Duplicate the material word for word, covering everything from the line that contains "What do you see at coordinates (972, 83)" down to the line that contains "center [114, 457].", with both of those lines included.

[Items listed in a dataset]
————————

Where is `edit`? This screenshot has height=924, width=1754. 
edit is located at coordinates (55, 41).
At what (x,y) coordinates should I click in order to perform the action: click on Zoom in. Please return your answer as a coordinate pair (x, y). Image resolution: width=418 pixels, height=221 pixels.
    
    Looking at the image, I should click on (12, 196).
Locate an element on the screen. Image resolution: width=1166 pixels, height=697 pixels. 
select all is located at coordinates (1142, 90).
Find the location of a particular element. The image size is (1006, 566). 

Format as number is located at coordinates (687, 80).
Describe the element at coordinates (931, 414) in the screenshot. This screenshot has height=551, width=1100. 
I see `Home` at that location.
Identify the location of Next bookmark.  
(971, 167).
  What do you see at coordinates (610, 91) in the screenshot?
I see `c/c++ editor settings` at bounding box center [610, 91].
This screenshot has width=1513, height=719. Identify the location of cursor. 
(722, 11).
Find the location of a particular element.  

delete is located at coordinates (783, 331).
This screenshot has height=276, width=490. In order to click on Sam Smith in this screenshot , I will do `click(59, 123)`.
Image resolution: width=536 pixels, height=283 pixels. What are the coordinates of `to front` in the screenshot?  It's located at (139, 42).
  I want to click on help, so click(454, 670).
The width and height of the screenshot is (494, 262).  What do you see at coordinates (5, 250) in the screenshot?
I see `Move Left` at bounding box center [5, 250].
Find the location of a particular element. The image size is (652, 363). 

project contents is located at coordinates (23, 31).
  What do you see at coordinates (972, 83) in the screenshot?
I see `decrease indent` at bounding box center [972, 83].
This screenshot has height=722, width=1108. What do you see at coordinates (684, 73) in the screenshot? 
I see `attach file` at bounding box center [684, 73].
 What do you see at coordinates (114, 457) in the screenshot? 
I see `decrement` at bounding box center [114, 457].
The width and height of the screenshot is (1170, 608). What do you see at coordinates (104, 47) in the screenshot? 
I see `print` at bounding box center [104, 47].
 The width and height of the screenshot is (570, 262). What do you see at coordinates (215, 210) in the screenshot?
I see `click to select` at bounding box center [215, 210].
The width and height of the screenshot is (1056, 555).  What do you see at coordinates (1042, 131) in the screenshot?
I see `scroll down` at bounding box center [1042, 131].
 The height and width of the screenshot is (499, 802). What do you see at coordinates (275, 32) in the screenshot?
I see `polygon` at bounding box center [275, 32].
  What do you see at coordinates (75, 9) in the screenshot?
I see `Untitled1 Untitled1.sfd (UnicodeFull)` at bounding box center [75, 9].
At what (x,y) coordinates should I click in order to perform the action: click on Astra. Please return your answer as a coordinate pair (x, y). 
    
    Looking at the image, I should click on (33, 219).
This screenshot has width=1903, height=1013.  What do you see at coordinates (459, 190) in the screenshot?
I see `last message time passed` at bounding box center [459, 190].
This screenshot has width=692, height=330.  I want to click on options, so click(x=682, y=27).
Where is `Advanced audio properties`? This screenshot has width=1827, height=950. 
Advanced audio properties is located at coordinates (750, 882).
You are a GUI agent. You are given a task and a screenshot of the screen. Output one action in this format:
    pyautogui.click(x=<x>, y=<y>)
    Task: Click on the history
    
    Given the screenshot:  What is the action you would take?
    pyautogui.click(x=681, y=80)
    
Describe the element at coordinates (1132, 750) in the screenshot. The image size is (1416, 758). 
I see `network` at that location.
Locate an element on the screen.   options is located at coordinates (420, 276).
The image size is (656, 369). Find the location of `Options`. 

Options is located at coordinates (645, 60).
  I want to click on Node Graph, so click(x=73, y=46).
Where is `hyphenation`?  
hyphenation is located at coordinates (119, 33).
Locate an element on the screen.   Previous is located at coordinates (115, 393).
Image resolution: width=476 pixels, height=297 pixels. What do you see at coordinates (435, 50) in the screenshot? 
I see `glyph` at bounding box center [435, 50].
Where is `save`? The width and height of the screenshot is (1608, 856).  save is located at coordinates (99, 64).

————————

# Output of the task
  What do you see at coordinates (972, 83) in the screenshot?
I see `decrease indent` at bounding box center [972, 83].
This screenshot has height=722, width=1108. What do you see at coordinates (684, 73) in the screenshot? 
I see `attach file` at bounding box center [684, 73].
 What do you see at coordinates (114, 457) in the screenshot? 
I see `decrement` at bounding box center [114, 457].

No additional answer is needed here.